TASK TO COMPLETE =
Repeat the entries exactly. Leave nothing out.

EXTRACTED RECORDS =
*** Begin section ***

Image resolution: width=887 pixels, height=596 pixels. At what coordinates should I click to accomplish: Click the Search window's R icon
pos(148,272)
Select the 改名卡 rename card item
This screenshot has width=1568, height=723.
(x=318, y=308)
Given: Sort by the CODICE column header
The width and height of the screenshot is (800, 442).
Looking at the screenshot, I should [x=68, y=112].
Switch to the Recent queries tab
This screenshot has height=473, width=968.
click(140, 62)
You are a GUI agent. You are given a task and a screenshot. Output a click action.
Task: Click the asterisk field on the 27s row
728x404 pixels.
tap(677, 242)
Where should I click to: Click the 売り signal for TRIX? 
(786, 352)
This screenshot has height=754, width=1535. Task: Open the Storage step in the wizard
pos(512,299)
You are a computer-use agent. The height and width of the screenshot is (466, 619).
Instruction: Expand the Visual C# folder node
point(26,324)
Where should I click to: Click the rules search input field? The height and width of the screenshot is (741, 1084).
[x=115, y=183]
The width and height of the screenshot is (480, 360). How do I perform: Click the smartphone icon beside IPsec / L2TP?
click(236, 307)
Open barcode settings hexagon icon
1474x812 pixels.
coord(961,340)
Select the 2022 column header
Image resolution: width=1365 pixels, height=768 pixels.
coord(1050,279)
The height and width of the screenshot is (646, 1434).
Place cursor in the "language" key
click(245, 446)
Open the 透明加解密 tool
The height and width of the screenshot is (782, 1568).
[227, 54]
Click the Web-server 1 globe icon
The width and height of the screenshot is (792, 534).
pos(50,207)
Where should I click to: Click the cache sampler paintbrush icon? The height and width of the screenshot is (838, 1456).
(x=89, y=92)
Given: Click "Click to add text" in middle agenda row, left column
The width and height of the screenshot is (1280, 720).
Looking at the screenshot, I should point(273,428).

*** End section ***

WRITTEN REPLY =
Image resolution: width=887 pixels, height=596 pixels. At what coordinates should I click to accomplish: Click the Search window's R icon
pos(148,272)
Select the 改名卡 rename card item
This screenshot has width=1568, height=723.
(x=318, y=308)
Given: Sort by the CODICE column header
The width and height of the screenshot is (800, 442).
Looking at the screenshot, I should [x=68, y=112].
Switch to the Recent queries tab
This screenshot has height=473, width=968.
click(140, 62)
You are a GUI agent. You are given a task and a screenshot. Output a click action.
Task: Click the asterisk field on the 27s row
728x404 pixels.
tap(677, 242)
Where should I click to: Click the 売り signal for TRIX? 
(786, 352)
This screenshot has height=754, width=1535. Task: Open the Storage step in the wizard
pos(512,299)
You are a computer-use agent. The height and width of the screenshot is (466, 619).
Instruction: Expand the Visual C# folder node
point(26,324)
Where should I click to: Click the rules search input field? The height and width of the screenshot is (741, 1084).
[x=115, y=183]
The width and height of the screenshot is (480, 360). How do I perform: Click the smartphone icon beside IPsec / L2TP?
click(236, 307)
Open barcode settings hexagon icon
1474x812 pixels.
coord(961,340)
Select the 2022 column header
Image resolution: width=1365 pixels, height=768 pixels.
coord(1050,279)
The height and width of the screenshot is (646, 1434).
Place cursor in the "language" key
click(245, 446)
Open the 透明加解密 tool
The height and width of the screenshot is (782, 1568).
[227, 54]
Click the Web-server 1 globe icon
The width and height of the screenshot is (792, 534).
pos(50,207)
Where should I click to: Click the cache sampler paintbrush icon? The height and width of the screenshot is (838, 1456).
(x=89, y=92)
Given: Click "Click to add text" in middle agenda row, left column
The width and height of the screenshot is (1280, 720).
Looking at the screenshot, I should point(273,428).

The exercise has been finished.